The mineral wealth represented by our Moon is staggering and there aren't any spotted owls or snail darters or anything up there. There is no "lunar ecology" to protect.
And further out, we have the asteroid belt. And the Trojan asteroids, out in Jupiter's orbit. Out in space there's nothing to block the sun, so you can build huge solar panels--build them by the square mile--and use the literally unlimited solar energy available in space to smelt ores into useful metals.
And manufacture useful things from them. Shipping to Earth is almost free because it's literally all downhill, but there'll be so many people out and about in orbit around the Earth, on and around the Moon, in the asteroid belts, your customers will be literally everywhere there are resources to be exploited and raw materials to be used in manufacturing.

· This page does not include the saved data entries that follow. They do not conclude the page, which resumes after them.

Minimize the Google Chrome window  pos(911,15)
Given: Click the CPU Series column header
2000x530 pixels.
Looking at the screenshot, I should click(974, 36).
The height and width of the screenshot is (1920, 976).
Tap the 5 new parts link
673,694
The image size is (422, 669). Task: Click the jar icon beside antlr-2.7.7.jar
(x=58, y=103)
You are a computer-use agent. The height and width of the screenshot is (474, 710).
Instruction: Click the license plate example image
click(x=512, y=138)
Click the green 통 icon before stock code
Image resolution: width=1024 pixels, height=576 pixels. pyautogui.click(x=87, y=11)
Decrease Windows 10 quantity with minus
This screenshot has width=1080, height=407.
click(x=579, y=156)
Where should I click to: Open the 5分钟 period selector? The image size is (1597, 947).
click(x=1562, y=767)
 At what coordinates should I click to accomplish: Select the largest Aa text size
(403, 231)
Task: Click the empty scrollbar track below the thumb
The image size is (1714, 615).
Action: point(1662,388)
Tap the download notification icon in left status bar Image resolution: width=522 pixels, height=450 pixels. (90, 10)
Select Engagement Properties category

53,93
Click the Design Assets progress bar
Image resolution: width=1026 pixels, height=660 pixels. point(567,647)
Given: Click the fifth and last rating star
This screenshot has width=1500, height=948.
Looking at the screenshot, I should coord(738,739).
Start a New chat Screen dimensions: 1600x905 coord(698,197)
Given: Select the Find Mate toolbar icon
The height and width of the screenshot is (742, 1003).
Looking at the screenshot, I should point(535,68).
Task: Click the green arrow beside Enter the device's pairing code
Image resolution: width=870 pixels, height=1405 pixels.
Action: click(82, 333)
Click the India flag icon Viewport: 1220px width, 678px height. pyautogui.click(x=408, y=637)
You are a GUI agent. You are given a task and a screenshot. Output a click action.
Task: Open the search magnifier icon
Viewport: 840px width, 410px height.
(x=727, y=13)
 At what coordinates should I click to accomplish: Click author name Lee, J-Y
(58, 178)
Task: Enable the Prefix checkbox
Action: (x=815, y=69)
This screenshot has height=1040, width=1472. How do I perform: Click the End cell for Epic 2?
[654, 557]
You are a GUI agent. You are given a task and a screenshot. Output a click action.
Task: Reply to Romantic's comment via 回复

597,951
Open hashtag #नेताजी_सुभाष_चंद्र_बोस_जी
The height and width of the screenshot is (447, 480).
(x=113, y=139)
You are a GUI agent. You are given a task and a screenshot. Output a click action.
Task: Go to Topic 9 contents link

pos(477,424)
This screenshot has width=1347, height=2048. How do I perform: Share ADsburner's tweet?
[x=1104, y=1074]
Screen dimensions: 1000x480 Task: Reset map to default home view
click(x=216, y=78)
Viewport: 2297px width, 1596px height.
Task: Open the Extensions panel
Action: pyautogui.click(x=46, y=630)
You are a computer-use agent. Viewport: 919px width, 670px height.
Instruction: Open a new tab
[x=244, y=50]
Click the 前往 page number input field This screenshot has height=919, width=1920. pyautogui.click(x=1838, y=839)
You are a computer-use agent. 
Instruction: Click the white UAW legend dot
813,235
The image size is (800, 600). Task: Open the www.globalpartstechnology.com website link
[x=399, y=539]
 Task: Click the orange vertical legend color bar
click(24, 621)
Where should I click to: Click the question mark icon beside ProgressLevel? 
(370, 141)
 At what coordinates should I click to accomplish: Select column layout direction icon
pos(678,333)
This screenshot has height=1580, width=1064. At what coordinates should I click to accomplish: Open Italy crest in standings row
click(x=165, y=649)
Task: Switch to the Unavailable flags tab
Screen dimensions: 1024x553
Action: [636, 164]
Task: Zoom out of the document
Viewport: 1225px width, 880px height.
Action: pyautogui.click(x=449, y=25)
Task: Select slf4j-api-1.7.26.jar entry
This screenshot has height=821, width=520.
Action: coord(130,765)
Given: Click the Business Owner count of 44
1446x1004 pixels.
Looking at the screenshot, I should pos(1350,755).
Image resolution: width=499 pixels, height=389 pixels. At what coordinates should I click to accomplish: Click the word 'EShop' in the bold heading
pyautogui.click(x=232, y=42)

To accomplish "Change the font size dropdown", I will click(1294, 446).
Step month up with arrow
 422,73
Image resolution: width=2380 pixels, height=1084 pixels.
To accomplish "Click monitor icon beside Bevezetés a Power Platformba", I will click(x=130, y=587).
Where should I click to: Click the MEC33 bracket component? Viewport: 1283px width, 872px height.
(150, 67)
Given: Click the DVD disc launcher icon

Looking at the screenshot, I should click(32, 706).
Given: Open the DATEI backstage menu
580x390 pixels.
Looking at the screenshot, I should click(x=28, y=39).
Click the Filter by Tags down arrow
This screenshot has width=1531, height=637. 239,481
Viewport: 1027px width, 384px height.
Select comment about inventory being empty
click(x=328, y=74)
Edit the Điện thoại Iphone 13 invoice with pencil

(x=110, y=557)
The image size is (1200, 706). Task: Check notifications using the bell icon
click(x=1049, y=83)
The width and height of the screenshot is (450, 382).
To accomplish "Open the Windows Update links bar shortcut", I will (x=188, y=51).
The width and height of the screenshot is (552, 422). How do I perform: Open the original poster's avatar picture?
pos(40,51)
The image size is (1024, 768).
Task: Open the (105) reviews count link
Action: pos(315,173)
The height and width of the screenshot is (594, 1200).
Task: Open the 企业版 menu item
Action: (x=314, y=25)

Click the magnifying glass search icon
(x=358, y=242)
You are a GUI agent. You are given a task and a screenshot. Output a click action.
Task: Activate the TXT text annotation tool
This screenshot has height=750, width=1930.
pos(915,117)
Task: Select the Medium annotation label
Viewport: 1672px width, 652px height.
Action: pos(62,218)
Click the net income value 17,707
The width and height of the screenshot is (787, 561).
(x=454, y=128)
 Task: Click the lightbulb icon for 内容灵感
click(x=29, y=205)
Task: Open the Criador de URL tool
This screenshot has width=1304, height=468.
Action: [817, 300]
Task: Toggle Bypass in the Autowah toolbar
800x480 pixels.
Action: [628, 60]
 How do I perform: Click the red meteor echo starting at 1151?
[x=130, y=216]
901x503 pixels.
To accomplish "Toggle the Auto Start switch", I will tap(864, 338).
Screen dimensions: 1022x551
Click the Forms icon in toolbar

Hydrocarbon mines on Titan, ice mines on Europa--
Given reasonably inexpensive access to space--see the beginning of this post--and the sky is the limit. Literally.
...and a world where all this is happening, where all this economic activity is taking place, where manufacturing moves off Earth because it's cheaper to smelt aluminum in space--all this does is make everyone richer. It raises the standard of living of everyone on and off the planet, because the kind of energy economy we're talking about at that point is so staggeringly huge, it makes our current energy usage look like 1651. We're talking about a second industrial revolution.
In 2019, the poorest American has things the richest man in 1919 could not have at any price. In the first world in the 21st century, obesity is an affliction of the poor. Thanks to the advancement of technology the only reason famines happen now comes entirely from political causes; there's more than enough food produced to feed everyone on the planet and the richest nations give food to the poorest ones to help their starving peoples.
If you want a world where there is a universal basic income, you need to build the economy to the point it can support doing so. We are not there yet, but from where we are now, we can see that future and work towards it. We will not get it if we insist on having it now; Venezuela is the latest example but it sadly will not be the last.
Capitalism can do it. Socialism cannot.
There are no shortcuts. There is a way for us to get to a world where we don't burn fossil fuels to generate electricity, but we have to pass through necessary stages to get there. The same way the Wright brothers didn't build a 747, we're not able to stop burning coal and go right to carbon-free electricity--not even from where we are now.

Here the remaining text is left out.